**REQUISITOS**
Reanuda el texto sobre el hombre de genio y la regla de Goethe-Pessoa, que aparece más abajo, a partir de su última línea.

**TEXTO DE LECTURA**
Decía Pessoa, parafraseando a Goethe, que el hombre de genio solo
es de su tiempo por sus defectos, esto es, por las limitaciones de su genio. O
lo que es lo mismo: el hombre de genio solo es de su tiempo en la medida en que
no es un hombre de genio.
Supongamos, como a veces supongo, que yo soy un genio. ¿Por qué
asunto seré admirado inmediatamente después de publicado este diario?
Primeramente, por mis narraciones disolutas, por mis desbordes alcohólicos y
sexuales. Es decir, por lo más alejado a la genialidad que tiene mi literatura.
Luego las generaciones venideras terminarán admirando mi teoría ética. Se
cumplirá así en mí la regla de Goethe-Pessoa.
9:28
a.m.

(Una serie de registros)
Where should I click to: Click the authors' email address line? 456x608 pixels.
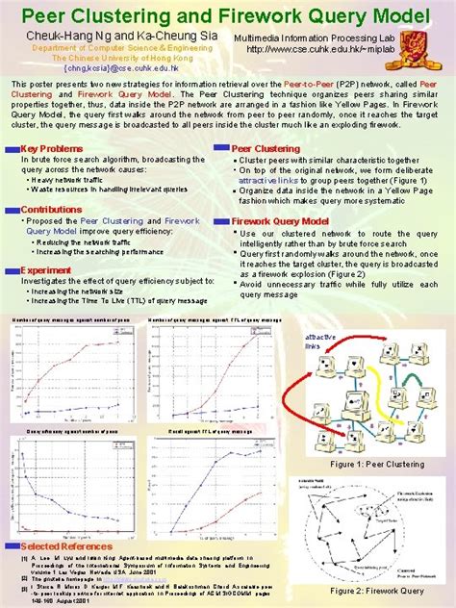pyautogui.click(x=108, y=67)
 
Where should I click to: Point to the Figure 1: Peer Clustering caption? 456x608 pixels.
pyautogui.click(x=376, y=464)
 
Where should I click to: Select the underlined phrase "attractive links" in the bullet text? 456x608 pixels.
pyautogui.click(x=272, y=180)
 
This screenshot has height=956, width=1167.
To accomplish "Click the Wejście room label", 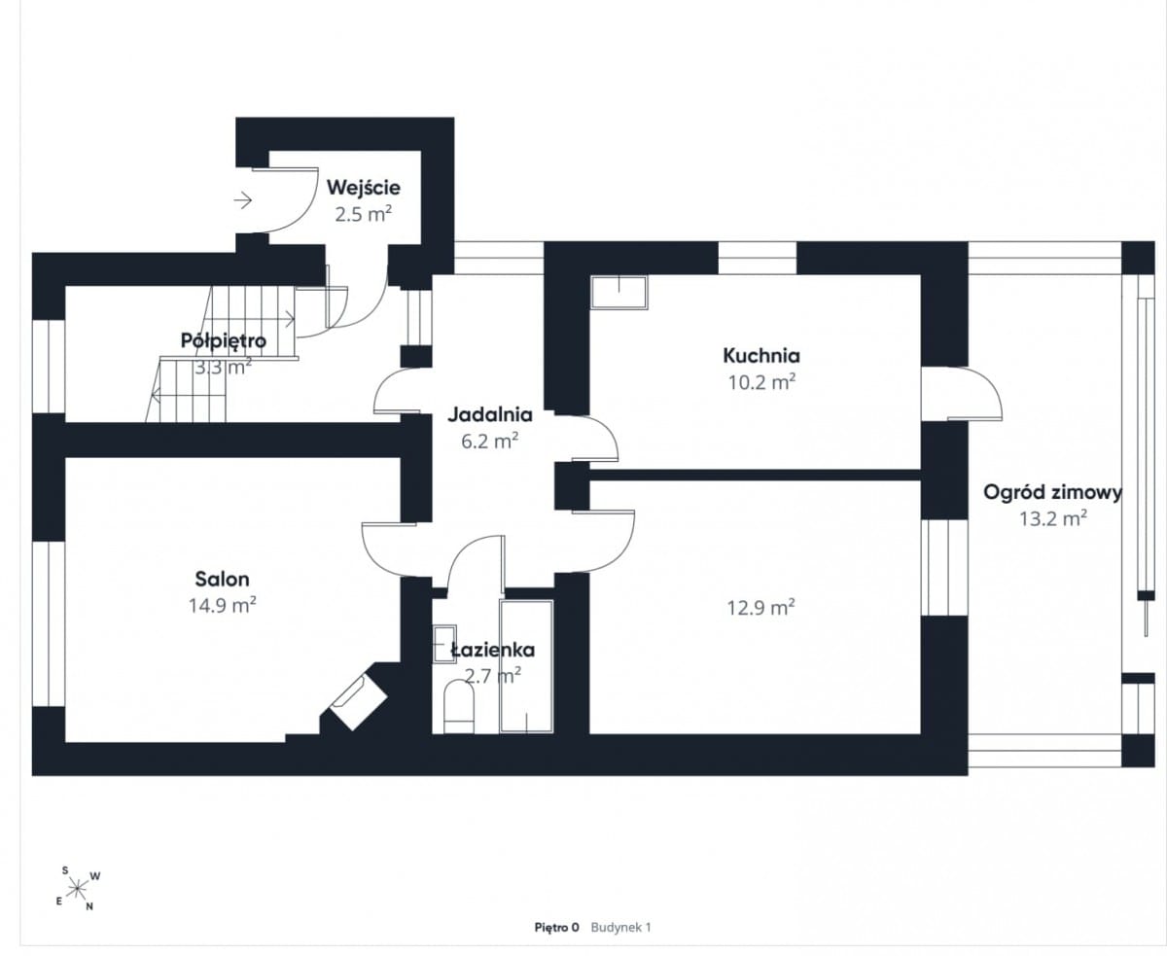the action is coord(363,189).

---

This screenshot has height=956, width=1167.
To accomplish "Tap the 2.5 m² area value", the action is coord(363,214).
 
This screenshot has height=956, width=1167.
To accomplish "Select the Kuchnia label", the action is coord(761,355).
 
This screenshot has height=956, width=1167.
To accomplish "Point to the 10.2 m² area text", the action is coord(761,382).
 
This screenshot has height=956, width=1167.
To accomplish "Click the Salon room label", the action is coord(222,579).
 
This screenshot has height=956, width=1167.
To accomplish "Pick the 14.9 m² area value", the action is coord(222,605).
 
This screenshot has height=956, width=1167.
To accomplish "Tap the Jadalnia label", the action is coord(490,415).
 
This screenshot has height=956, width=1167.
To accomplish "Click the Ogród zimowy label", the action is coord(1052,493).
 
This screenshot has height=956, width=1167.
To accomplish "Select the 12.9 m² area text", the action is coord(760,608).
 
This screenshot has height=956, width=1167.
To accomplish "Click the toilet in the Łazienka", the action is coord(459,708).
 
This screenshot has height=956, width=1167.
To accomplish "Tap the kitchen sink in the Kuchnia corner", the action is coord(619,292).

**RESPUESTA AL EJERCICIO**
Pessoa –ya lo he dicho-- se sospechaba
genial. “Se me puede imputar la creencia de que soy un genio. ¡Me resigno a
ello sin objeciones!” (EGL, p. 48). Y Bernardo Soares lo
confirma:
Proyectos, los he tenido todos. La
Ilíada que compuse tuvo una lógica de estructura, una concatenación orgánica de
epodos que Homero no podía conseguir. La perfección estudiada de mis versos por
completar en palabras deja pobre la precisión de Virgilio y floja la fuerza de
Milton. Las sátiras alegóricas que hice sobrepasaron todas a Swift en la
precisión simbólica de los particulares exactamente ligados. ¡Cuántos Verlaines
he sido! (LDD, § 329).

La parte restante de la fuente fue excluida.